Harmon Clifford Jones (June 3, 1911 – July 10, 1972) was a Canadian-born film editor and director who worked for many years at the 20th Century-Fox studio in Southern California. He is credited as the editor for about 20 feature films through 1950. In the middle of his career, he became a film and television director. Between 1951 and 1969, he directed about fifteen feature films as well as dozens of episodes of popular television series of the 1950s and 1960s.

==Career==
There is apparently no published account of the beginnings of Jones' career; at the time, it was common for editors at the major film studios to work as uncredited assistant editors for several years prior to an initial assignment as an editor. Between 1944 and 1951 Jones is credited as the editor for more than 20 feature films; Hal Erickson has called him "one of the leading lights of the 20th Century Fox film-editing department". John Gallagher noted that "studio chief Darryl F. Zanuck was himself a brilliant editor and maintained the best editorial department in Hollywood." Jones' credits include four of the earlier films directed by Elia Kazan, including Gentleman's Agreement (1947).

Jones last credit as an editor is for Stella (1950).
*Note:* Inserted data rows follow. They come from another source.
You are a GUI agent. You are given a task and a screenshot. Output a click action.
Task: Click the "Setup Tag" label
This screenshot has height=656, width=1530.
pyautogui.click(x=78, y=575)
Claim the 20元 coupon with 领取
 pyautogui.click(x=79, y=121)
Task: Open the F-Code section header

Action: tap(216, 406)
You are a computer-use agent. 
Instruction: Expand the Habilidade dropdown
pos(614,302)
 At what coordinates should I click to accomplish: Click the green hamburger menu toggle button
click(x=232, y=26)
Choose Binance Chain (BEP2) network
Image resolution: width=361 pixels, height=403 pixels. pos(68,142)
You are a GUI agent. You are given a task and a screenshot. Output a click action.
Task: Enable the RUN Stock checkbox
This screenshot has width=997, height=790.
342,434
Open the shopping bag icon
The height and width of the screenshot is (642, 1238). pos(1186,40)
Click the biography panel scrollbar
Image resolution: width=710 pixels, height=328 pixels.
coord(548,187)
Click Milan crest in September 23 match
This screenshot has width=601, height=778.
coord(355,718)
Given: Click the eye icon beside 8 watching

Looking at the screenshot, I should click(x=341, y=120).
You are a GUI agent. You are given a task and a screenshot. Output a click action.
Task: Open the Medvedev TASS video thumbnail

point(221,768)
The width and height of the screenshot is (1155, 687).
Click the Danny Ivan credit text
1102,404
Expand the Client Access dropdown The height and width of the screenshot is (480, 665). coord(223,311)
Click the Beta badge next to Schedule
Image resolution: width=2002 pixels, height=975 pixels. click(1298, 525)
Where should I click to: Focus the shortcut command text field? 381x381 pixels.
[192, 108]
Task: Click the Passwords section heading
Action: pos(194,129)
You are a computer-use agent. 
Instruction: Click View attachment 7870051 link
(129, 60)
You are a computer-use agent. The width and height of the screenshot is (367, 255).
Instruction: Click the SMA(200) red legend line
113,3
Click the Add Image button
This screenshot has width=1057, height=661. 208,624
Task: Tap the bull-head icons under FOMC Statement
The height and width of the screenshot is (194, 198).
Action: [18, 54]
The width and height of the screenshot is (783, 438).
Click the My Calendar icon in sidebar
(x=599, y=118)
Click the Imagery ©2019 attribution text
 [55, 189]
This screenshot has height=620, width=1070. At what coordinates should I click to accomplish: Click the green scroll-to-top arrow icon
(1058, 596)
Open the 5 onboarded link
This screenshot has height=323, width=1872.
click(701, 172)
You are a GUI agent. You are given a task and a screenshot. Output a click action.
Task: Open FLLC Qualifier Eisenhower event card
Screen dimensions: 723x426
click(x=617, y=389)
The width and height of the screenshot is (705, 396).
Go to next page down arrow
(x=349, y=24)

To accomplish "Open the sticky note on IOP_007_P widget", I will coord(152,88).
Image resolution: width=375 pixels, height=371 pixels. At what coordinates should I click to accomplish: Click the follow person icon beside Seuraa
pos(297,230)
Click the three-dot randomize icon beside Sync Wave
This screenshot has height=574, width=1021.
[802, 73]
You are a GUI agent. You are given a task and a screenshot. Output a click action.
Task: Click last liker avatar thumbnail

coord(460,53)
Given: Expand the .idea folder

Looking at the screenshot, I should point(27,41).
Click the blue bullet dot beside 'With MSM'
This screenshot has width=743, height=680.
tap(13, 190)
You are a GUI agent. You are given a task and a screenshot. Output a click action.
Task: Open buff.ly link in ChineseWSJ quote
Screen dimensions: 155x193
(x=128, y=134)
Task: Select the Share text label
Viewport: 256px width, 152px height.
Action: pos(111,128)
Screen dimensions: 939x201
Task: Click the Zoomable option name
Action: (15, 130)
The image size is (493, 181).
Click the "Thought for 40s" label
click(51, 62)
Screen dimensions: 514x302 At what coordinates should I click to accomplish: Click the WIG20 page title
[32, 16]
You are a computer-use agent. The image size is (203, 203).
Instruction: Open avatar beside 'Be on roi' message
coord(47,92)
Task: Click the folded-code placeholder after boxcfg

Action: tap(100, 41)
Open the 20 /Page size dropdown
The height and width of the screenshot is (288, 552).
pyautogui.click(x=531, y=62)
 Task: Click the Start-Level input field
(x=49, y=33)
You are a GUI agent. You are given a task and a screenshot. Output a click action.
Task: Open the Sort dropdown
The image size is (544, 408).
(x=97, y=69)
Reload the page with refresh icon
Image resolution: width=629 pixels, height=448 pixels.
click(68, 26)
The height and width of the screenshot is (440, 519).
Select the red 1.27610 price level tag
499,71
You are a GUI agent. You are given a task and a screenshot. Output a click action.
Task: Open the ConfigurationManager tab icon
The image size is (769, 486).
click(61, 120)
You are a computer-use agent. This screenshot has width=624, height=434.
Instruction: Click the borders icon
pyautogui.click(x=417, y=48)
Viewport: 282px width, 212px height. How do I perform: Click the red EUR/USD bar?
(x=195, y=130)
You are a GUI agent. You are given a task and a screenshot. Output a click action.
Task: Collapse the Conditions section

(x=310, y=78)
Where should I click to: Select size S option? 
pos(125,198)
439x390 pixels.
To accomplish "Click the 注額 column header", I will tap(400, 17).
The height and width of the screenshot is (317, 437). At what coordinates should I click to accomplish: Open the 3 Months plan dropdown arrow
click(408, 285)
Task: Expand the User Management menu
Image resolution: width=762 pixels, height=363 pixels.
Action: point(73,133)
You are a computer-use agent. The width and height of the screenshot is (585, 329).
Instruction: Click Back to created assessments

He then became a director for 20th Century Fox. As Erickson described it, "Jones graduated to the director's chair with the Monty Woolley vehicle As Young as You Feel (1951), which featured up-and-coming Marilyn Monroe. His first directorial projects showed promise, especially his brace of baseball pictures — Pride of St. Louis (1952) and The Kid from Left Field (1953). Soon, however, Jones was churning out routine westerns and so-so costume flicks." Some recent critics do not agree; thus Toby Roan has written, "Harmon Jones didn’t direct many features before heading to TV. His five Westerns — The Silver Whip (1953), City of Bad Men, A Day of Fury (1956), Canyon River (1956) and Bullwhip (1958) — are perfect examples of what a medium-budget studio Western could be. A Day Of Fury is a fantastic film, one of the best Westerns to come out of Universal in the 50s — and that’s saying something. If Jones had made more Westerns, I’m sure we’d be grouping him with directors like George Sherman, Gordon Douglas and Phil Karlson." Jones apparently left 20th Century Fox in 1954; his 1955 film Target Zero was produced by Warner Bros., and Day of Fury (1956) by Universal Studios.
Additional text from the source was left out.